I ran a story in April about Shirley Tan, the California woman who faced deportation to the Phillippines, which would have ripped her apart from her partner of 18 years and their two boys. The couple was granted an 11th-hour delay when Senators Barbara Boxer and Dianne Feinstein and Rep. Jackie Speier pursuaded immigration officials to grant Tan a reprieve, and the deportation was ultimately blocked by special legislation.
The only reason Tan was to be deported is because she happens to be a lesbian. Were she and her domestric partner a heterosexual couple, Tan would have not faced deportation at all, because her partner could sponsor her in the United States.
Cases like Tan's are not uncommon. According to the San Francisco Chronicle, a survey by Immigration Equality in 2000 found that there were some 37,000 same-sex couples in the US where one partner was a foreign citizen. The group was founded in 1994 to fight for equality under U.S. immigration law for lesbian, gay, bisexual, transgender, and HIV-positive individuals.
Gay political commentator and former New Republic editor Andrew Sullivan, who now writes for The Atlantic, has been lamenting for years over how US immigration law prevents him from leaving the country.. Sullivan, who is originally from the United Kingdom, is unable to leave the US because there is a ban on HIV-positive immigrants. If he left, he would not be allowed to return, even though he has lived and worked here for 20 years and has been married to a US citizen since 2007. Sullivan is banned from becoming a US citizen himself because of his HIV status. He came to America in the 1980's to earn a Ph.D. at Harvard.
Congress is about to take up immigration issues like those affecting Tan and Sullivan. Rep. Mike Honda (D-CA) introduced the Reuniting Families Act last Thursday, which would extend the same naturalization rights to permanent same-sex partners as those granted heterosexual spouses, allowing gay and lesbian Americans to sponsor their immigrant partners as legal US residents.
Honda said,
"How do you define 'all families'? Traditional heterosexual families but also permanent partners, recognized as having a legitimate long-term relationship. It's a civil rights issue. The idea of being on the outside looking in is something we're familiar with, it's un-American. I want to make sure we do the right thing the first time."
Sen. Patrick Leahy (D-MA) introduced a similar bill in the Senate called the United American Families Act.
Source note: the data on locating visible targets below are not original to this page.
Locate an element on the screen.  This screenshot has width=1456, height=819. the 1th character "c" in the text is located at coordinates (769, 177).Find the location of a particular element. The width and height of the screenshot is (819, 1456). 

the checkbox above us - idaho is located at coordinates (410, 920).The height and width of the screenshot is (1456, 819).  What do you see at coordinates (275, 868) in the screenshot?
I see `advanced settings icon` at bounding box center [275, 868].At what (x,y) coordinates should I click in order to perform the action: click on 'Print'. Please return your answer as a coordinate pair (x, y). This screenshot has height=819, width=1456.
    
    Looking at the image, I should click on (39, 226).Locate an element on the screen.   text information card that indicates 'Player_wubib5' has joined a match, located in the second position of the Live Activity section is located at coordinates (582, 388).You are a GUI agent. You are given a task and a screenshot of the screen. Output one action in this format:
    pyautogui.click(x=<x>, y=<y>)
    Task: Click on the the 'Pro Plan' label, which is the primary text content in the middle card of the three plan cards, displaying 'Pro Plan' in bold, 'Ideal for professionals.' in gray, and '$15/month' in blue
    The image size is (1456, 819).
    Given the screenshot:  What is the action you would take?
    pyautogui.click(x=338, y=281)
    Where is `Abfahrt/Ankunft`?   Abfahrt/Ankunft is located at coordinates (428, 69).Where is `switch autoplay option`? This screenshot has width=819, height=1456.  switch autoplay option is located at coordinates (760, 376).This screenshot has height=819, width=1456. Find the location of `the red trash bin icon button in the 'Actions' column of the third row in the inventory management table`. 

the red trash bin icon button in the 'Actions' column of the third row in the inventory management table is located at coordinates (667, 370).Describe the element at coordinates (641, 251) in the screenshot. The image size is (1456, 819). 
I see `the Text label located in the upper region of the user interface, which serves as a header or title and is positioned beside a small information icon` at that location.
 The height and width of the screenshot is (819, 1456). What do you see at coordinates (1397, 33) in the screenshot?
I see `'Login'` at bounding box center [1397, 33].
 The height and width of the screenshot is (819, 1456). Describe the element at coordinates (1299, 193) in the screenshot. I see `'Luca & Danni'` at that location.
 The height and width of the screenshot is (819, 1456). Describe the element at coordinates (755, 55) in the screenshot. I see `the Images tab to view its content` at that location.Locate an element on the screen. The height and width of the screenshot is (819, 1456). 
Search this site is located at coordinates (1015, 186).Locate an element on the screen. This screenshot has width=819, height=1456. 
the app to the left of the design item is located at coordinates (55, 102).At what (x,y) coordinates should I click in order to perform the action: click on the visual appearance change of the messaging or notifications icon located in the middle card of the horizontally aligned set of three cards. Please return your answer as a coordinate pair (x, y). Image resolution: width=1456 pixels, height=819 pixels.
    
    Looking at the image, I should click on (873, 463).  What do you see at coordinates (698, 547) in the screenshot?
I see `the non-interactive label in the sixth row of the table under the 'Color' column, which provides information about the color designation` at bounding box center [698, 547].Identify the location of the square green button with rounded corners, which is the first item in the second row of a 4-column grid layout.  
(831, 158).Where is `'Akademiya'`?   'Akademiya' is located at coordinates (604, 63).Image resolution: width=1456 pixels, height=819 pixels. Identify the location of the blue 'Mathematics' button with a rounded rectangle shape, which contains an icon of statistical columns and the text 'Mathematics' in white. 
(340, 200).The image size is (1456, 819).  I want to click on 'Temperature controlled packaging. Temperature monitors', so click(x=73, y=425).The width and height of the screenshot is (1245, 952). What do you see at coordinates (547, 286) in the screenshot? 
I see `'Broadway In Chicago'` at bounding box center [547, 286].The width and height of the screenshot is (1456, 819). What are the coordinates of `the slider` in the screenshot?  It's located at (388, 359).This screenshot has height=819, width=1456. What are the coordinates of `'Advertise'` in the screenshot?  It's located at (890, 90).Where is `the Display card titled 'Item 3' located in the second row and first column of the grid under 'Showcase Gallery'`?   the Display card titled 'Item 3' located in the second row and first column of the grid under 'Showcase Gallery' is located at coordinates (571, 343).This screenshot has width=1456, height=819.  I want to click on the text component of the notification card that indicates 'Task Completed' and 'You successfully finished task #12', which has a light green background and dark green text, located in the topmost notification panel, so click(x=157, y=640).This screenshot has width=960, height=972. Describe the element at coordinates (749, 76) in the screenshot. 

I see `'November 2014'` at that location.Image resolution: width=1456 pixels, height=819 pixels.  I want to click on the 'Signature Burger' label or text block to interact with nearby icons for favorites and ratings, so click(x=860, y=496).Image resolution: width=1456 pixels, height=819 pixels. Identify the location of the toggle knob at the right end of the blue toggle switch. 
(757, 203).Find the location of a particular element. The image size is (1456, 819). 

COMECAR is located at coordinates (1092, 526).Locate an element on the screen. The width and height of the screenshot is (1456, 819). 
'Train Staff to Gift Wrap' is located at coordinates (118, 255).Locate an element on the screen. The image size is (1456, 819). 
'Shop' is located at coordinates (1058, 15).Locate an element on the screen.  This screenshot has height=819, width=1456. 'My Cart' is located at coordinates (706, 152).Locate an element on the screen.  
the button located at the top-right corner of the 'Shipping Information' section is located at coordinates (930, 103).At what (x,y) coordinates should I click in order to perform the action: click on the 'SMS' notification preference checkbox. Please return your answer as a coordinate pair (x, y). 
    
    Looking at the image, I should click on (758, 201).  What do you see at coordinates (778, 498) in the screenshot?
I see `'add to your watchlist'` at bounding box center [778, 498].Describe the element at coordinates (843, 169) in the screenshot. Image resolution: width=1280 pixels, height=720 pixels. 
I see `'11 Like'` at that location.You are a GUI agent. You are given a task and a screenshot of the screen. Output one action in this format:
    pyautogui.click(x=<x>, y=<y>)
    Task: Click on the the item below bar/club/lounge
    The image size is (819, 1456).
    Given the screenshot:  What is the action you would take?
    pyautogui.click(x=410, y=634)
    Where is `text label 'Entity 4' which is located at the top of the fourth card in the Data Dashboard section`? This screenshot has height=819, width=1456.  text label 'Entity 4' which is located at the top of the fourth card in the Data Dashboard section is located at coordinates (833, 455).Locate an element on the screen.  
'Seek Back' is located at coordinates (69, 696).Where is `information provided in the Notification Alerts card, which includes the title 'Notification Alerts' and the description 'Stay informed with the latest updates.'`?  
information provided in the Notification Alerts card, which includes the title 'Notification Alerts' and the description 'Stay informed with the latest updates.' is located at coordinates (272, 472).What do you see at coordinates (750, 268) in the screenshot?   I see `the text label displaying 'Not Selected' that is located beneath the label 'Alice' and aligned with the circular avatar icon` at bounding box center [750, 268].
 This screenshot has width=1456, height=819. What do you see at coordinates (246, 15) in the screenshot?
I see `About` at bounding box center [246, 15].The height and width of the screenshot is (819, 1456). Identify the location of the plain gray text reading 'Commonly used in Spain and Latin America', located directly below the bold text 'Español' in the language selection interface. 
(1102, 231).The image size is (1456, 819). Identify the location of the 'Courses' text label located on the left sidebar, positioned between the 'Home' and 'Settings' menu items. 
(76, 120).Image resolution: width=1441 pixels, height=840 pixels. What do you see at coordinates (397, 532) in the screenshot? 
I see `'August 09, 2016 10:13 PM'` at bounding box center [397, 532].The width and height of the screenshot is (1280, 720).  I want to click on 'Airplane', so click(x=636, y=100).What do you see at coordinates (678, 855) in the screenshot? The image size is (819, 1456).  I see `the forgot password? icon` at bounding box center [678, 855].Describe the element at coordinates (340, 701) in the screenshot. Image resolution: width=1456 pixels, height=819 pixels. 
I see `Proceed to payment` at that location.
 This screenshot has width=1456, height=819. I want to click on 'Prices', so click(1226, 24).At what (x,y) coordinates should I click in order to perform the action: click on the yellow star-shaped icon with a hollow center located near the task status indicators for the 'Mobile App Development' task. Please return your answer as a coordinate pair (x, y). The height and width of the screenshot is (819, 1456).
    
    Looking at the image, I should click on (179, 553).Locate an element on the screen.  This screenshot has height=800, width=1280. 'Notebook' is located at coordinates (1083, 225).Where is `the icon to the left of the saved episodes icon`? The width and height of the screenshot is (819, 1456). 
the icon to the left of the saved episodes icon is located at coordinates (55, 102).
Tan testitified before the Senate Judiciary Committee about her experience. During Tan's testimony, Sen Jeff Sessions (R-AL), who opposes the bill, become annoyed when Tan's 12-year-old son cried and said, "enough with the histrionics." The boy began crying when Tan was describing having to flee her country after being physically attacked by a man who had killed her mother and sister.
But both measures face criticism from religious groups. Rev. Samual Rodriguez of the National Hispanic Christian Leadershiop Conferences says his group doesn't support legislation, period. The US Conference of Catholic Bishops says it supports efforts to reunify immigrant families, but strongly opposes "efforts to erode the institution of marriage and family by according marriage-like immigration benefits to same-sex couples."
There is also secular criticism of the bills. The Center for Immigration Studies says Honda's bill encourages fraud because same-sex couples don't have marriage certificates to prove their relationships.
However, Rachel Tiven, director of Immigration Equality said the bill includes documentation requirements proving long-standing relationships such as financial statements, mortgages, or wills. Tiven also takes issue with the assertion that the addition of same-sex benefits will erode families. On the contrary, she says, "There are millions of families that desperately need immigration reform. Some are gay, most are not, and I hope that people who geniunely care about families and immigration reform will act to protect families that need help."